**Task description**: Every line from the one containing "Task: Click the cyan" down to the last line of the listing below should be restated exactly, and nothing else.

**Provided data**:
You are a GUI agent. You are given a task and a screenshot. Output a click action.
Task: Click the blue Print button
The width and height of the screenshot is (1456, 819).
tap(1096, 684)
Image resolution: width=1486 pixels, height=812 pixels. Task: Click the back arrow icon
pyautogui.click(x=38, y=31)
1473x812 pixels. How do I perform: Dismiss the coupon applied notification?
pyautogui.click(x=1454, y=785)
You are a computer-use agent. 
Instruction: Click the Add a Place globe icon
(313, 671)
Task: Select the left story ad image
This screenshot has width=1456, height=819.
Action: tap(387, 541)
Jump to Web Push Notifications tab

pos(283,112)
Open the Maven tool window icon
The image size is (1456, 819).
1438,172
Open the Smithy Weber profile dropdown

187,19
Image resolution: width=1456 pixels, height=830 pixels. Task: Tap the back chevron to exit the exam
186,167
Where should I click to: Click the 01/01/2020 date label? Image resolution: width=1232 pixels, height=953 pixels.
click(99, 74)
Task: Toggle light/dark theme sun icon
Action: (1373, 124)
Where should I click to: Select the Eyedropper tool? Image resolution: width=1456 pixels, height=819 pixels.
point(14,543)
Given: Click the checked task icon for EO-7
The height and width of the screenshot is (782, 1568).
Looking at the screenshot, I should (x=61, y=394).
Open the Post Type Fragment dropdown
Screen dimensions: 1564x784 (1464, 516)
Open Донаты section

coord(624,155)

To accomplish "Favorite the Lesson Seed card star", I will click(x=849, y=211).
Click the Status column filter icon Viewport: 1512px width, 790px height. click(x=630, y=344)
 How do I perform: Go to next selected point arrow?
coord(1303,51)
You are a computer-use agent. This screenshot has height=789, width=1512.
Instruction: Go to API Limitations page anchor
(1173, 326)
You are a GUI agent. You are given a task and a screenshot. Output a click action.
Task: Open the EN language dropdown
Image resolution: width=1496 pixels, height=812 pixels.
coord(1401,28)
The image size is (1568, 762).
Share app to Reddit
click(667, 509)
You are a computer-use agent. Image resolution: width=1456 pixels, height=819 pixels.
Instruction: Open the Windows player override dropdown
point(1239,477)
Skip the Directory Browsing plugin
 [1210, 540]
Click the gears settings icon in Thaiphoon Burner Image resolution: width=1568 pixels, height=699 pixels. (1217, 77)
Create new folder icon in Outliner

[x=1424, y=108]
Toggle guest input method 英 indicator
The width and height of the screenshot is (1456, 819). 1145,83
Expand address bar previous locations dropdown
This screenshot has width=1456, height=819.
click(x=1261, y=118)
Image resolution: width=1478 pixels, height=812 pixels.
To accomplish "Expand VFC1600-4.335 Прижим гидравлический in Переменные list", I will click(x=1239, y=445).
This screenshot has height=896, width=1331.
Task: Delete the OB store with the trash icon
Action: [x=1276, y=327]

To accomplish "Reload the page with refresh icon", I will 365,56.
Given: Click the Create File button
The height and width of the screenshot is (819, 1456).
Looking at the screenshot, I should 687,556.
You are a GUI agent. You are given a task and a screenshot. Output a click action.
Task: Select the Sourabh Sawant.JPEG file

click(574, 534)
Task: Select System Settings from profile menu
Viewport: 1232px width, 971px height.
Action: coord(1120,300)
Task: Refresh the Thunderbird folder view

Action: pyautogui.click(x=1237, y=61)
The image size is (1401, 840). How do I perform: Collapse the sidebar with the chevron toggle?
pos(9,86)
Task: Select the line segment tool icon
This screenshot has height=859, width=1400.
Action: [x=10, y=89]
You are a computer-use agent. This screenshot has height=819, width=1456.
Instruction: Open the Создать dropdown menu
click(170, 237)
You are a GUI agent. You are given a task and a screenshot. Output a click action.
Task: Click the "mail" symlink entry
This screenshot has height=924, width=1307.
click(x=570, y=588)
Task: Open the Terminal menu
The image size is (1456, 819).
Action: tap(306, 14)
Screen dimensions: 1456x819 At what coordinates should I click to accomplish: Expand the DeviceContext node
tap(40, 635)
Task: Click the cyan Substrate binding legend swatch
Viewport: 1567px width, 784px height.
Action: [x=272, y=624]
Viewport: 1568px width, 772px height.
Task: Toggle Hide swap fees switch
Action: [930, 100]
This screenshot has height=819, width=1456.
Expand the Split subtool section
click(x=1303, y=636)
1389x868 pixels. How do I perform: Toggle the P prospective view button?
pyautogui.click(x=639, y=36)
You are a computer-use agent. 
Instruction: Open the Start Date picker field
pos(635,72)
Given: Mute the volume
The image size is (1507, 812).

**Task output**:
Task: Click the cyan Substrate binding legend swatch
Viewport: 1567px width, 784px height.
Action: [x=272, y=624]
Viewport: 1568px width, 772px height.
Task: Toggle Hide swap fees switch
Action: [930, 100]
This screenshot has height=819, width=1456.
Expand the Split subtool section
click(x=1303, y=636)
1389x868 pixels. How do I perform: Toggle the P prospective view button?
pyautogui.click(x=639, y=36)
You are a computer-use agent. 
Instruction: Open the Start Date picker field
pos(635,72)
Given: Mute the volume
The image size is (1507, 812).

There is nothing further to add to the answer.